Game of Thrones fantasy meets physics in lecture

Sasha Anand, Assistant Entertainment Editor

Game of Thrones is a fantastical world full of fire breathing dragons and high-stakes duels and a giant ice wall.


Scientist, comic book series writer and Game of Thrones enthusiast Dr. Rebecca C. Thompson, gave a talk called Fire, Ice, and Physics: The Science of Game of Thrones. She explained the actual science behind some of the most notable magical features from the series.


Thompson applied these features to our own world through a series of science experiments in another installment of the Arts and Lecture series on March 28 in the USU Ballroom.


After giving a brief summary on the background of the story, she broke down the true meaning of the well-known phrase “Winter is Coming.” She said that the weather patterns for Westeros are not as predictable as real world patterns.


Thompson said that in Game of Thrones, Khaleesi gets told the story of the creation of dragons that went something like “there used to be two moons, one of them exploded and the pieces fell down to the earth as dragons.” While this idea of dragons is in no way possible in this world, for the world of the show it is not that far off scientifically, Thompson said.


“The moon pulls on Earth just enough to keep it stable. So what would happen if there were two moons and one went away?”


If the Earth’s axis tilts 60 to 80 degrees, it would become a chaotic system. After a long time, the seasons would be very irregular. The destroyed moon could scientifically be the cause of the creations of dragons and such, Thompson said.


Dragon fire was the only thing to stop the eternal winter, Thompson said, and to explain how dragons actually breathe fire, she lit corn starch on fire to create a dragon-like fire.


Among laughs from the audience after she joked that this only worked about 50 percent of the time, she lit the corn start on fire, creating a brief torch-like flame. The audience applauded.


The next thing described was “dragon glass,” or more commonly known as obsidian. When obsidian is cooled quickly, it turns into a glass.


“When obsidian cracks,[…] it is always going to have a sharp edge” Steel on the other hand is “iron mixed with carbon and changing the carbon content changes how steel works.”
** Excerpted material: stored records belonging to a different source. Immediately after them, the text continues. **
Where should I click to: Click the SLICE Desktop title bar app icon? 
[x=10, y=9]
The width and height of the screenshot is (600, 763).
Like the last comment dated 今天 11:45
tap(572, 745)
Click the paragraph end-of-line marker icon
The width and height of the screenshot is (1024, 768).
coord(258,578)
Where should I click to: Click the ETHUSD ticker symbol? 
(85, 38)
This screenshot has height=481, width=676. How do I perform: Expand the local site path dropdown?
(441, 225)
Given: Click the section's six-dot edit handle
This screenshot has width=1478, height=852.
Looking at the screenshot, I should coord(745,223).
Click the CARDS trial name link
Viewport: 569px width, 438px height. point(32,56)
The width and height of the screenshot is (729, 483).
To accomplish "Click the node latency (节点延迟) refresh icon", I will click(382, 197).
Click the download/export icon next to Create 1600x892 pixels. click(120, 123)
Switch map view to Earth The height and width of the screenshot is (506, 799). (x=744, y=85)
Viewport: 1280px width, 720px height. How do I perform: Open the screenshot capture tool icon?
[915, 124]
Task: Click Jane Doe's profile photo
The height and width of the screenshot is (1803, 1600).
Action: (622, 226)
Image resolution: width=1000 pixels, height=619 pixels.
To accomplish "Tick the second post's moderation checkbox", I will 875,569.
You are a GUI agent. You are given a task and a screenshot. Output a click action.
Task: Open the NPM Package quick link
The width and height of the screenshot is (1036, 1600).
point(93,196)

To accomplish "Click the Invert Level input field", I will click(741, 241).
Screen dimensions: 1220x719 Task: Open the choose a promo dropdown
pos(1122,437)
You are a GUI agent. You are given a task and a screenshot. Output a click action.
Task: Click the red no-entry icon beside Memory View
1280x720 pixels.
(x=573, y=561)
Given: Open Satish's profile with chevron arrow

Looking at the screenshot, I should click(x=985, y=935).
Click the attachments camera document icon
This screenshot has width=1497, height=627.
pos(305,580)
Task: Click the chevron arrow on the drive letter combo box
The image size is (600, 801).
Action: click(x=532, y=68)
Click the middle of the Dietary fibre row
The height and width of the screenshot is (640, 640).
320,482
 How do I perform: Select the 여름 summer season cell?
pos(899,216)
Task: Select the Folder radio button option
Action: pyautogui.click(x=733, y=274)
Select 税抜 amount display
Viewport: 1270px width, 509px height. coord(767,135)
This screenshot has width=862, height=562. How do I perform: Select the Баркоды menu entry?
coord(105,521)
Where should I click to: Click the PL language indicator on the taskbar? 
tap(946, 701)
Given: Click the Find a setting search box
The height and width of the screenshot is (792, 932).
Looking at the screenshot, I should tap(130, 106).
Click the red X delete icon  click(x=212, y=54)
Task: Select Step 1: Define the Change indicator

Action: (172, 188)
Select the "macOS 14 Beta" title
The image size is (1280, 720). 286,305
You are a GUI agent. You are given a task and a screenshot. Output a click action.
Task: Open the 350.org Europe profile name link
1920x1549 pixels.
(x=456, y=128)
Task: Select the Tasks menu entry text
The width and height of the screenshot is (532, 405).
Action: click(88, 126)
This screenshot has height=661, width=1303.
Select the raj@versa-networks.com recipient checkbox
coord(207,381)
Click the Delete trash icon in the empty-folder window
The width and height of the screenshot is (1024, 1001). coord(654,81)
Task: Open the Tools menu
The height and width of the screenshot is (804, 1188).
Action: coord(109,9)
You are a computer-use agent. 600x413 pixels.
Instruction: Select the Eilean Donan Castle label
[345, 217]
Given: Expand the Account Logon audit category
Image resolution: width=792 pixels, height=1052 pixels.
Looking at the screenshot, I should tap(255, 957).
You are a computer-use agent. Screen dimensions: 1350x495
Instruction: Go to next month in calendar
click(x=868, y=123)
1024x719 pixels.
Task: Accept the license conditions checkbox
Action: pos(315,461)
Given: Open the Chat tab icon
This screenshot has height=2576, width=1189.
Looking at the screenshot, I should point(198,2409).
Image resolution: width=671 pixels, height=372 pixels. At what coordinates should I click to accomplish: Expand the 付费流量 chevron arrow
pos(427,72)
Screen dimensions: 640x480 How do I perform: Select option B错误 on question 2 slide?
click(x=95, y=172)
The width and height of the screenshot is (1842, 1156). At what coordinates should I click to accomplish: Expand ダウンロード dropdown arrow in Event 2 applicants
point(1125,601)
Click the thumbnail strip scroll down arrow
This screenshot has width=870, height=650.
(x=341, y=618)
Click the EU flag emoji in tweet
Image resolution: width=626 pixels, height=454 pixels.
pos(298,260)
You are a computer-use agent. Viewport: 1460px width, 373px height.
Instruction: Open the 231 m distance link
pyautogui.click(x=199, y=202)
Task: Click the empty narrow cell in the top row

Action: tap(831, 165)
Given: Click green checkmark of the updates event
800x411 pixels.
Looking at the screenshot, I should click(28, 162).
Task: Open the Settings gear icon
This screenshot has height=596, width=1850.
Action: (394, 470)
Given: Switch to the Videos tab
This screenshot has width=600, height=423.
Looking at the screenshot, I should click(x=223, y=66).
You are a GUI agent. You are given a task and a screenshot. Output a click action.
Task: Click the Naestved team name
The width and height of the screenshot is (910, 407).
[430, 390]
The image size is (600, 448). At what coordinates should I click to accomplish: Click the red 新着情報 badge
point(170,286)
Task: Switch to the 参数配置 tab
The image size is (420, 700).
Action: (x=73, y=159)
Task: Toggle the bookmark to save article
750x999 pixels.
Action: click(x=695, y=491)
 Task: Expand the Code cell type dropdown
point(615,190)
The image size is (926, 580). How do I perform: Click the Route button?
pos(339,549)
To demonstrate the effect that the cold has on different objects, Thompson froze objects in liquid nitrogen: a banana, a racquetball and some flowers. The liquid nitrogen was so cold it turned the air in the balloon to liquid then back into a gas. The flowers shattered like glass along with the banana and the racquetball, to the audience’s delight.


Lastly, Thompson said the logistics of the ice wall, put up to defend Westeros. She concluded that the wall, being 700 feet tall and 300 feet wide was “under a lot of pressure, probably like a lot of the college students,” she joked. Ice, she said, melts under pressure. Thus, the wall itself will not actually hold up over that long of a period of time.